Comment by zozbot234

Comment by zozbot234 5 hours ago

3 replies

Some device classes can be supported in userspace because no matter how an adversarial driver might get the device to misbehave, it cannot possibly break the kernel's security model. This might even apply to some audio devices, depending on how exactly they're hooked up to the rest of your system. But the more typical devices, especially those in your average SoC and those connected to a PCIe bus or the like, have full privileges within the system and will need kernel-level support for the foreseeable future.

AnotherGoodName 5 hours ago

Kernel modules absolutely run in kernel space though.

I’ve literally written kernel modules for high speed networking devices that have full access to the memory bus and enumerate pci devices.

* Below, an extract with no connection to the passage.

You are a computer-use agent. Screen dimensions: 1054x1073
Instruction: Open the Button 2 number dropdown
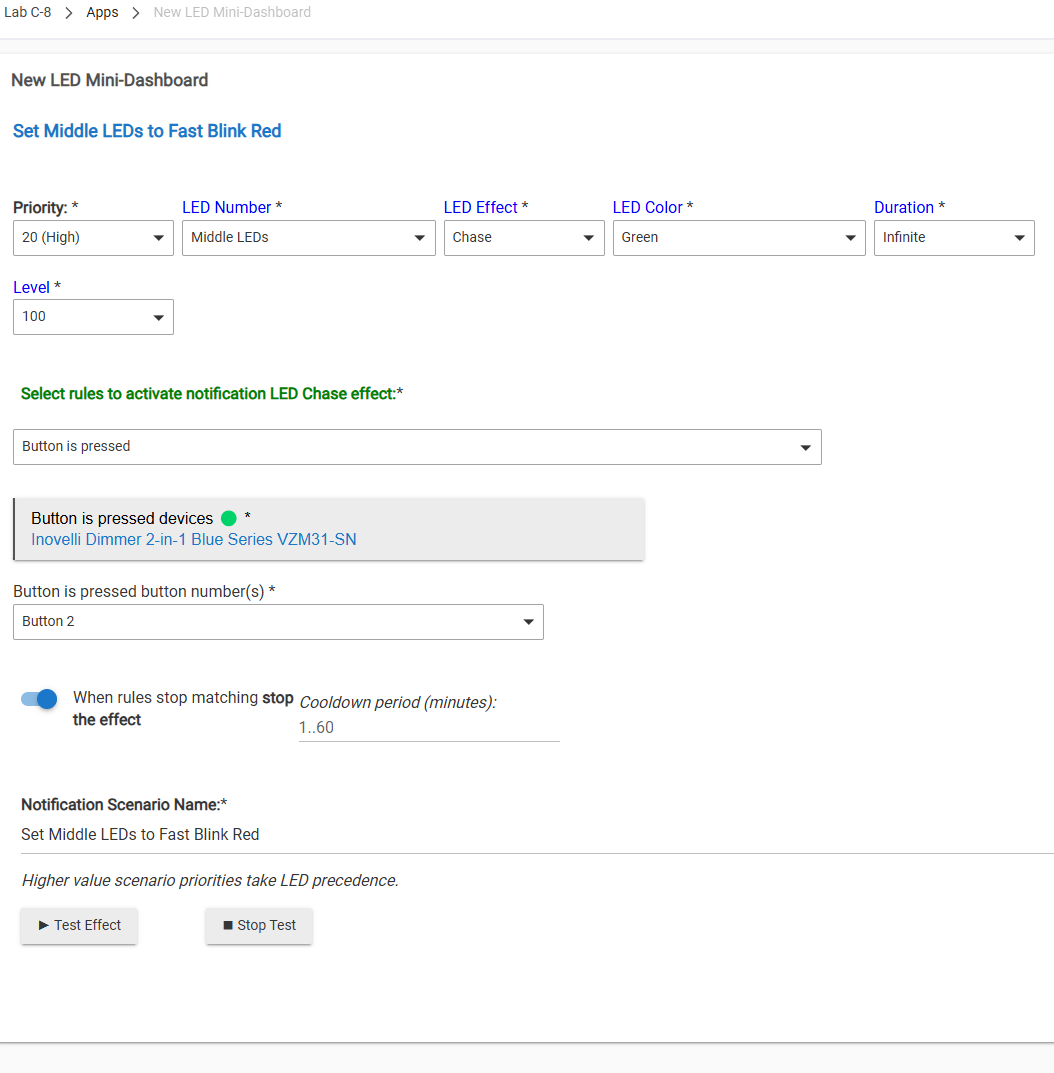[278, 622]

There’s no userspace or kernel space question here. It’s merely a matter of someone turning this into an easily installable kernel module

  • zozbot234 5 hours ago

    Kernel modules are not going to be "easily installable" anyway because their whole purpose is to poke at kernel-internal structures that will change all the time as the kernel evolves. With source code, you'll hopefully get notified if there is breakage - the module fails to build and you need to forward-port it to the current kernel.

    • AnotherGoodName 4 hours ago

      They have great stability between kernels by design. Better than Windows dll based drivers IMHO.

      As someone who actually writes drivers I'm a little frustrated at this whole thread with people claiming Linux drivers have to be distributed this way.

      Kernel modules exist for a reason, literally to allow end users as easy and as forwards compatible of a way to install drivers as windows dll based drivers. This whole thread has a lot of know nothings chiming in if I'm blunt.